The La Jolla Playhouse last week held its annual thank you dinner that follows its annual Innovation Night fundraiser which was held in early October. The Playhouse had much to be thankful for as this year’s event raised $360,000 – “a new record for us,” said Playhouse Director of Development Julia Foster.
La Jolla Playhouse started Innovation Night in 2012 as an event to showcase its innovative performances alongside innovations by San Diego’s tech and biotech industries and honor an influential leader from the business community.
This year’s Honorary Chair was Qualcomm founder Irwin Jacobs and in honor of his innovations, the Playhouse presented a performance created with the San Diego Symphony that involved turning cell phones into an instrument.
“Because we’re honoring Irwin Jacobs and basically his technology is powering all the phones that are part of this artistic piece, it was the perfect piece to bring it all together,” Foster said.
Innovation Night was supported by presenting sponsor PNC Bank, founding sponsor Cooley; lead sponsors BioMed Realty and UC San Diego; host sponsors Lodge at Torrey Pines, Maravai Life Sciences, Qualcomm and Show Imaging; and many more co-host sponsors.
+++
In other Qualcomm news, the company just revved its engines in the race to lead virtual reality technologies.
This weekend at the Formula 1 Las Vegas Grand Prix, the company, in partnership with the Mercedes-AMG PETRONAS F1 Team, offered racing fans a VR experience that took them into a virtual garage where virtual avatars of driver Lewis Hamilton and Team Principal and CEO Toto Wolff acted as guides in a 3D space that allowed them to walk around the race car and see within its schematics and more.
The VR experience was created and powered using Qualcomm’s Snapdragon Spaces XR platform for a Lenovo VRX headset device, which Qualcomm describes as “the most complete, highest quality Spaces-powered experience” it has ever done.

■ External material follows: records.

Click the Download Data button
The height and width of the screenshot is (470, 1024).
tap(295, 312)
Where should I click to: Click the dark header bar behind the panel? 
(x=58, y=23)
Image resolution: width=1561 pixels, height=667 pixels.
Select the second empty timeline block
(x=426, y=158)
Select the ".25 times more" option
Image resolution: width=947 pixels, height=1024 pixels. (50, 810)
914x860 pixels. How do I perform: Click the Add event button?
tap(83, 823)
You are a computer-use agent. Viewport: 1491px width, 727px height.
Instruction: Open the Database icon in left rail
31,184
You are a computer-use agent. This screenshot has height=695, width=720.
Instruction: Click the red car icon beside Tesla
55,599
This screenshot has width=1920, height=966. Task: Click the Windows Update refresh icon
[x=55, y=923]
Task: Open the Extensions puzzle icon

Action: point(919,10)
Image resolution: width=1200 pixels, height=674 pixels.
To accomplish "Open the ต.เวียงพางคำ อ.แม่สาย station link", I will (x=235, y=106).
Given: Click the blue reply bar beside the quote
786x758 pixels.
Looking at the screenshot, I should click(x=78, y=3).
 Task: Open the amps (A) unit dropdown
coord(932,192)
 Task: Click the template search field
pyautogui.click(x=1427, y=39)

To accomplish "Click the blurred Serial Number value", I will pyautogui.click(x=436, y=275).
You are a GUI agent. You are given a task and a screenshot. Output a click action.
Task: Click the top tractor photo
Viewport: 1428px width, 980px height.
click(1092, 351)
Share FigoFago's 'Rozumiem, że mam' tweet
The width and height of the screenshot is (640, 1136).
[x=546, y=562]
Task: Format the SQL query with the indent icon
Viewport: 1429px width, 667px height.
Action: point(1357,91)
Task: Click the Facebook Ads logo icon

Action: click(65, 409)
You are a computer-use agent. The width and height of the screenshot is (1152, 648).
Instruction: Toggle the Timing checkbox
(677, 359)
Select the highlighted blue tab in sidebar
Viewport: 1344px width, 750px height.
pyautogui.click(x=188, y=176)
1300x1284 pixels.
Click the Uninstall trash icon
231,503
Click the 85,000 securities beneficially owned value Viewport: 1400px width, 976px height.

The high-profile VR experience at the Vegas Grand Prix is Qualcomm’s latest move emphasizing its focus on emerging extended reality (XR) technologies. In May, the company announced a $100 million Snapdragon Metaverse Fund to invest in leading XR companies and create a developer ecosystem across gaming, health and wellness, media, entertainment, education and enterprise.
+++
UC San Diego’s $220 million mixed-use Nuevo East Graduate Student Housing complex this month won a Design-Build Institute of America National Award of Merit in the Educational Facilities category. UC San Diego and designer Latitude 33 Planning & Engineering accepted the award at the Design-Build Conference & Expo in National Harbor, MD.
To be eligible for DBIA awards, projects must be completed on time, on budget, and without litigation. In addition, the six mid- and high-rise building Nuevo East project achieved the university’s sustainability goals, met the University of California Policy on Sustainable Practice, and secured USGBC LEED Gold certification.
The DBIA award for Nuevo East is Latitude 33’s fourth. Prior awards include two other UCSD buildings and the county’s Youth Transition Campus.